Shares of Astex Pharmaceuticals plummeted in the biggest single day drop since 2004 after an expert panel rejected the use of Dacogen as a treatment for acute myeloid leukemia because it has an unfavorable risk-benefit profile. Dacogen is licensed to Eisai and is already approved to treat myelodysplastic syndromes – a group of diseases in which the production of blood cells by bone marrow is disrupted. The U.S. Food and Drug Administration questioned the data on the drug and said a clinical trial for Dacogen did not meet the trial’s goal of improving overall survival.
Amgen failed to win the backing of a U.S. advisory panel for the use of its drug Xgeva to delay tumors spreading to bones in patients with advanced prostate cancer. The advisory panel voted 12-1 that the risks outweighed the benefits of the drug and questioned whether the ability of Xgeva to delay tumor growth in bones is enough to justify approval. Xgeva was previously approved in 2010 to prevent bone pain and fractures caused by bone metastases. Amgen has been seeking approval of the drug for use in men who aren’t responsive to hormone treatment and whose cancer has not yet spread to the bone. The U.S. Food and Drug Administration is scheduled to make a final decision on Xgeva by April 26 and is not required to follow the advisory panel’s recommendation, although it often does.

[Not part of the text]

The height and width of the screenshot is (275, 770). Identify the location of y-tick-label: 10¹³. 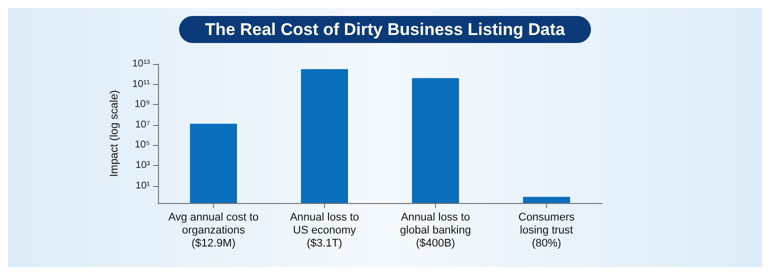
(142, 64).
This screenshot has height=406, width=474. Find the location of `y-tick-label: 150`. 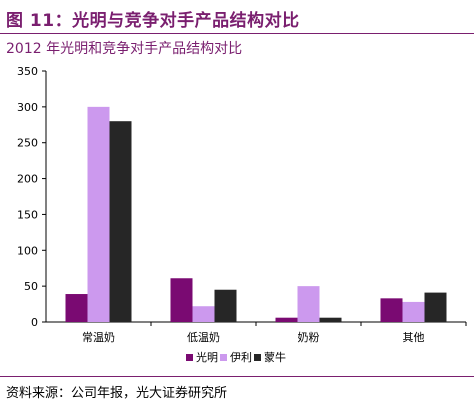

y-tick-label: 150 is located at coordinates (28, 214).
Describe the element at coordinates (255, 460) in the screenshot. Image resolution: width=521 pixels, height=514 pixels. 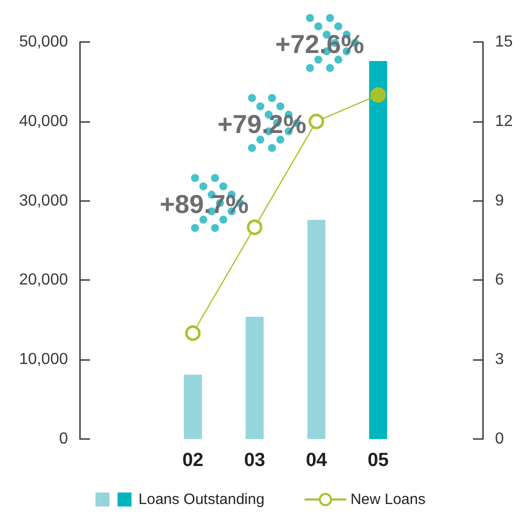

NeurogesX shares plunged the most in nearly three years after U.S. Food and Drug Administration raised questions about whether the company’s prescription-strength patch, Qutenza, proved substantial efficacy in treating pain related to nerve damage commonly associated with HIV. Nearly one-third of people with HIV/AIDS experience peripheral nerve damage caused by the virus or drugs used to treat the disease according the Center for Peripheral Neuropathy. NeurogesX hoped its patch would provide some relief for those afflicted with nerve damage. Though Qutenza is still up for review, with a decision due by March 7, the newly raised questions by the FDA sent the company’s shares reeling. They fell nearly 25 percent on the day of the announcement, to 88 cents and have fallen 83 percent over the past 12 months.
Merck notified doctors that its newly approved hepatitis C drug Victrelis interferes with and considerably lessens the effectiveness of some widely used AIDS drugs. “These drug interactions may be clinically significant for patients infected with both chronic hepatitis C virus and HIV by potentially reducing the effectiveness of these medications when co-administered,” Merck said in a letter to healthcare professionals. The drug interactions were seen in a study among healthy volunteers who took Victrelis and the HIV treatment Norvir in combination with one of three other anti-HIV pills. For its part the U.S. Food and Drug Administration has advised that any patient taking Victrelis not stop taking the drug without consulting their physician and also stated that Victrelis’ label would be updated with information about the drug interactions with other anti-HIV pills.
Apotex handed over $444 million to Sanofi and Bristol-Myers Squibb as repayment for prematurely launching its generic version of Plavix, Sanofi and Bristol-Myers Squibb’s blockbuster blood thinner medication. The payment puts an end to a 10 year patent dispute that dates back to 2002 when Sanofi sued Apotex for infringement of its Plavix patents. Though Sanofi had won a preliminary injunction against the Apotex by 2006, Apotex had already shipped its generics version to market. The cheaper generic version of Plavix quickly gained traction and ended up costing Sanofi and Bristol-Myers Squibb hundreds of millions in sales.
Four LEO Pharma salespeople filed a putative class action, accusing LEO of infringing on U.S. wage-and-hour laws by misclassifying their overtime as “exempt from overtime” even though their jobs included non-exempt activities. The pharmaceutical sales reps are being represented by Sanford Wittles & Heisler, the same law-firm that represented a group of Novartis reps that received $99 million to settle a similar wage-and-hour lawsuit.
Bruno Strigini, president of Europe/Canada at Merck believes pharmaceutical companies are owed nearly $16 billion ($10 billion pounds) for unpaid medicine bills in the Eurozone. Half of that amount, Strigini said, comes from Spain alone. While speaking at the Economist’s annual pharmaceuticals summit, Strigini acknowledged that the Spanish government was making an effort to pay back its debts to the pharma industry but he also suggested that the International Monetary Fund and the European Union would need to help in efforts to recover its debts.